Estéban, hier fut un jour bien triste pour le monde de l'éducation de la province. Car hier, on apprenait que lorsque tu entreras à l'école, tes performances seront chiffrées et tu seras comparé à tous les autres copains de ta classe. On te dira si tu es meilleur ou pire qu'eux.

Sache, Estéban, que J'avais espéré bien autre chose pour toi. Je voulais que ton séjour à l'école en soit un joyeux et lumineux. Un séjour pendant lequel tu aurais eu du plaisir à apprendre, à découvrir les joies de la connaissance, et à partager tes idées avec tes copains. En te comparant à tous les autres amis de ta classe, c'est malheureusement le contraire que tu vas vivre. Car tu chercheras à obtenir les meilleures notes, tu chercheras à être au-dessus des autres pour que ton enseignant et ton directeur soient fiers de toi. Et si tu obtiens des notes sous la moyenne, on te demandera d'améliorer ta performance. Et toi, sans trop savoir d'où il vient, tu sentiras un grand stress t'envahir. Stress de te maintenir en haut du peloton, ou stress de devoir dépasser ta moyenne de groupe. Ainsi, peut-être, perdras-tu cette curiosité (que je sens si fort en toi en ce moment) d'en savoir un peu plus sur ce qui t'entoure. Et puis, j'ai bien peur que petit peu à petit peu, l'école devienne un véritable boulet à ton pied. Qui donc en se levant chaque matin aime se dire qu'il doit travailler à améliorer son rendement public?
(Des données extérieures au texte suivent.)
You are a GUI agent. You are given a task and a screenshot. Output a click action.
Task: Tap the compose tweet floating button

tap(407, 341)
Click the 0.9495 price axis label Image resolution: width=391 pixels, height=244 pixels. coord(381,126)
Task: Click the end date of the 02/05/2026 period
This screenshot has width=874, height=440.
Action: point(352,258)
J'en entendu hier notre premier ministre dire qu'il n'est jamais trop tard pour bien faire. J'ai entendu un journaliste dire que les parents sont bien contents du retour aux notes et à la moyenne de groupe. Moi, je connais bien tes parents. Et je sais qu'ils ne font pas partie des parents que le journaliste citait. Car je sais que tes parents veulent d'abord que tu sois heureux, que pour eux, être au-dessus ou au-dessous des notes de tes copains ne veut strictement rien dire, qu'ils feront tout pour que tu ressentes de la joie dans tes apprentissages, et qu'un 80% ne mesure absolument pas ça !

Estéban, tu es encore bien petit, mais sache que pour moi, tes futures notes à l'école, je m'en moque éperdument. Je vais tout faire pour que tu comprennes bien qu'apprendre ne se mesure pas avec des notes. Qu'apprendre, c'est d'abord apprendre la beauté, et qu'à cet effet, se comparer aux autres est ridicule. Apprendre est source de joie, et je vais m'assurer que jamais tu ne perdras cette flamme que je vois dans tes yeux à chaque fois que je te rencontre.
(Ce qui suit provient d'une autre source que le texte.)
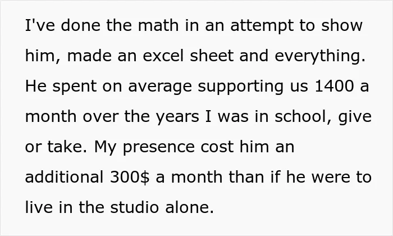Click the word "than" in sixth line
The height and width of the screenshot is (236, 393).
[246, 177]
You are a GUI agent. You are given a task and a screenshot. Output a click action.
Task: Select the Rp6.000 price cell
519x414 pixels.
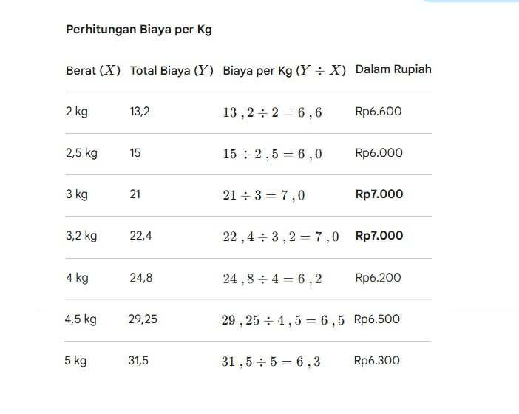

Sache aussi, mon petit-fils, que je suis conseiller pédagogique, Et qu'en tant que tel, je devrai trouver des raisonnements farfelus et bidons pour expliquer qu'en te donnant une note, je contribue à ta réussite. J'ai pourtant fait bien des efforts pour n'en point arriver là. Mais de toute évidence, la guerre est perdue.

Je t'aime Estéban. Et je regrette, au plus profond de mon coeur, que des gens de ma génération t'offrent une école qui ne représente pas du tout ce que j'espérais pour toi.